E, mesmo apresentando muitos personagens, nem todos com nomes citados em cena, já que a cineasta prima pela sobriedade, sem cartelas informativas durante as cenas (no máximo informando a data e qual era o tema da audiência que estamos acompanhando, então), o fato é que foi assim que ela conseguiu dar universalidade à história que aconteceu no Brasil, mas poderia acontecer em qualquer lugar do mundo. Há códigos que são universais, como haver um partido que defende mais profundamente o trabalhador, o operariado e os direitos sociais, enquanto que há outro lado que defende o capital acima de tudo, mesmo que cada regra possa conter exceções, mas o que já guia qualquer expectador leigo através do escamoteamento político que anda acontecendo. Especialmente através dos mea culpas e de quem os assume e quem não assume nada, demonstrando quem consegue manter o caráter mesmo ante a adversidade.

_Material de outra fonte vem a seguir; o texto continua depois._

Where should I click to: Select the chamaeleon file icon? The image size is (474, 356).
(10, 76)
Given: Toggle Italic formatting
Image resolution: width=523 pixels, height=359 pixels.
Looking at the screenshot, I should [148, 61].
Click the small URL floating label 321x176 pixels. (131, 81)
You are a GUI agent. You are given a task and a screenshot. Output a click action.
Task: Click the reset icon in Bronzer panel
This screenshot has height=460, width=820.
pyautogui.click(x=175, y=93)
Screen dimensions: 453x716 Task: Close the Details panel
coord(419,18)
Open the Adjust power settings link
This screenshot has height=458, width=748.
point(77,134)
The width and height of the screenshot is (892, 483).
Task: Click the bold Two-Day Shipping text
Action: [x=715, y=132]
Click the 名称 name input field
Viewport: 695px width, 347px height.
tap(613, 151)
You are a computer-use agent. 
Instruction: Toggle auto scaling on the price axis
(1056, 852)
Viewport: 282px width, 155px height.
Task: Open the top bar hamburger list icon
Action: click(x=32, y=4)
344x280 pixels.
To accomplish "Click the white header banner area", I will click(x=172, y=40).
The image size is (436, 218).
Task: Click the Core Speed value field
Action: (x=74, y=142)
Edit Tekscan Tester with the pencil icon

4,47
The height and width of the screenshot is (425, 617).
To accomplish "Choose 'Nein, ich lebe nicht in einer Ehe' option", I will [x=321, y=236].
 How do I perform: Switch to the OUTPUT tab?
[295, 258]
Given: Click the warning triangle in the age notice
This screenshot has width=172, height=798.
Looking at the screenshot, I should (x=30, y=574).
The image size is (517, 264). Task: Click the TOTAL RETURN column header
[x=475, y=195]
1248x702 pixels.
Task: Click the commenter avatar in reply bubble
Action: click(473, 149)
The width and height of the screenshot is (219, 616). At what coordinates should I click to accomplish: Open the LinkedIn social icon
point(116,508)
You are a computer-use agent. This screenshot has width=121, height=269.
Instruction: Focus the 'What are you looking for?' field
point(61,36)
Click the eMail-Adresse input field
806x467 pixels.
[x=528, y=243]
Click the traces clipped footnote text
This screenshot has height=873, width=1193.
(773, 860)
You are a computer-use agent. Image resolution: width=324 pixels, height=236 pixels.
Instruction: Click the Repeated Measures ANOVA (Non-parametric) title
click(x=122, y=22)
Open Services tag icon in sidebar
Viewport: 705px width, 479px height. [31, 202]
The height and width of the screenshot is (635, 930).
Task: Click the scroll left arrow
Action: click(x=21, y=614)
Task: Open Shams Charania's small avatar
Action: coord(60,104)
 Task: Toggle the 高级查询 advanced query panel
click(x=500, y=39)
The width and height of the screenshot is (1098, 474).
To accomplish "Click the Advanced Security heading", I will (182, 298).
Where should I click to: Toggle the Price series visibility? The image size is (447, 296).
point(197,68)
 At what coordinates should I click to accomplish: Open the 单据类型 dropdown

Isso tudo porque, como a diretora não se alongou a contar o pano de fundo de cada personagem, nem a interminável lista de processos que cada um destes enfrenta por si próprios, como Romero Jucá e Eduardo Cunha (o que para algumas pessoas da esquerda foi algo que faltou, e sentiram falta), senão o filme poderia chegar a 6…8 horas de duração, ela focou nos atos internos ao Processo da Dilma, que, mesmo para opositores, hoje em dia andamos todos chegando ao consenso de que de fato se tratou de um Golpe Parlamentar. Mesmo aqueles politicamente contrários à Dilma, durante o exercício de seu cargo, acabaram completamente desgostosos e revoltados com o resultado final do jargão que dizia “Primeiro tira a Dilma, depois tira o resto”. Não foi assim que aconteceu. Temer possui o maior índice de reprovação de um presidente na história deste país, e mesmo assim o foco está em pessoas que não estão diretamente ligadas ao poder no momento, e nenhuma destas mesmas forças está concentrada em remover quem continua a afundar o país e permanece ilegitimamente em cargos de poder. “O Processo” de Maria Augusta Ramos, portanto, se aproxima enfim ainda mais de “O Processo” de Kafka, obra na qual declaradamente se inspira, desvelando os absurdos dos bastidores do poder que andam decidindo o destino de nossa Nação completamente sem a nossa opinião. A pergunta que resta após este filme coqueluche, que deve arrastar multidões ao cinema para ver nossa História transformada com excelência em linguagem cinematográfica, gerando verdadeiras torcidas Fla X Flu nas salas onde é exibido, é até quando vamos nos calar diante de tamanho absurdo! Vamos sair das salas de cinema e requerer nossos direitos! Pois esta é a função maior do cinema, conversar com a sociedade como a reflexão-crítica de um espelho, e provocar que conversemos de volta com ele. Função cumprida!